Common Core State Standards testing consortium flunks reading
Education Week reports in “Common-Core Group Details Test Accommodations” that one of the two state consortia that are creating the Common Core State Standards tests has decided to allow its reading assessments to be read aloud to students with learning disabilities.
EdWeek says The Partnership for Assessment of Readiness for College and Careers, or PARCC, will allow a read-aloud accommodation for students with learning disabilities who take its reading assessment. Per EdWeek, this “will be a major shift in testing policy for most states in the PARCC consortium.”
And, this isn’t a good shift.
The read-aloud accommodation has been permitted on Kentucky’s reading tests for two decades, and the adverse impacts of this testing policy are no secret in the Bluegrass State. Commenting on an attempt that started in late 2011 to change this policy, David Karem, Chair of the Kentucky Board of Education, said in his 2012 “KENTUCKY BOARD OF EDUCATION FEBRUARY BOARD NOTES” that:
“Currently, high numbers of special education students in Kentucky are allowed readers on the reading test. This accommodation stays with the student throughout his or her school years. Since there is great pressure on schools to produce results on the state accountability test, there is a negative incentive to keep a student with a reader accommodation to increase test scores. The goal of special education is to make students independent readers and not keep them dependent on having an adult reader throughout their schooling. By eliminating the reader, there is an incentive to make students independent readers.”
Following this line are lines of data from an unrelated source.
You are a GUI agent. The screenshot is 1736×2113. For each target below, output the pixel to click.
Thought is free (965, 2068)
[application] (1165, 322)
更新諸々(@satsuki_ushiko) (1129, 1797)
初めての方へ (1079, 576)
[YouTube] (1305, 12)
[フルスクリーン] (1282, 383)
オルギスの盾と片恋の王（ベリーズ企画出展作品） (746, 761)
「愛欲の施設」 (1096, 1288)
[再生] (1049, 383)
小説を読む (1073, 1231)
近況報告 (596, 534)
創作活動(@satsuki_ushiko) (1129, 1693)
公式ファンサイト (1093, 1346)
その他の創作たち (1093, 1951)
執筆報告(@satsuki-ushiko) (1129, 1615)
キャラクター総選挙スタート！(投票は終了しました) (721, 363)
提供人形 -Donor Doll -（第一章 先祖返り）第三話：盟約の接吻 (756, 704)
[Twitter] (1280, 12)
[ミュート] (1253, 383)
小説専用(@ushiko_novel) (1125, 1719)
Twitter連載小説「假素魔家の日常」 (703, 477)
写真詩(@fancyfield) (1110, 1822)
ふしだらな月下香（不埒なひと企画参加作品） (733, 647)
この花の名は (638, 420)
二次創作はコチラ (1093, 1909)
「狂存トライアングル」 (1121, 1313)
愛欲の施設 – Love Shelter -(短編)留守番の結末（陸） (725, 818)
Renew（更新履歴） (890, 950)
Karem additionally mentioned:
“…the National Assessment of Educational Progress (NAEP) does not allow a reader on its reading test. Kentucky students who are allowed a reader on the Kentucky tests must be excluded from the NAEP test. The mismatch between Kentucky’s current reader rule and the NAEP rule means significant numbers of students are excluded from NAEP. Kentucky’s results on the NAEP test are not comparable, and Kentucky is under federal pressure to bring our accommodations in alignment with the national requirements. Forty-one other states do not allow readers on the reading test.”
Ultimately, thanks to the same sorts of special interest pressures that led to the recent PARCC decision on read-aloud, the attempt to change Kentucky’s read-aloud policy failed.
Thus, Kentucky continues to collect absolutely no information about whether the impacted students with learning disabilities are receiving any reading instruction at all. Meanwhile, these students continue through their entire school experience having every state reading test read to them. This bad policy creates inflated scores for individual students who receive read-aloud as well as inflating the entire state’s reading picture on both Kentucky’s own assessments as well as the NAEP.
In the end, if Kentucky finally adopts the PARCC program (that decision has not been made at this time), thanks to restrictive provisions in a Memorandum of Agreement (MOU) signed by Governor Beshear and other state leaders with the PARCC group in June of 2010, the Bluegrass State could forfeit its constitutionally granted ability to change that bad policy in the future.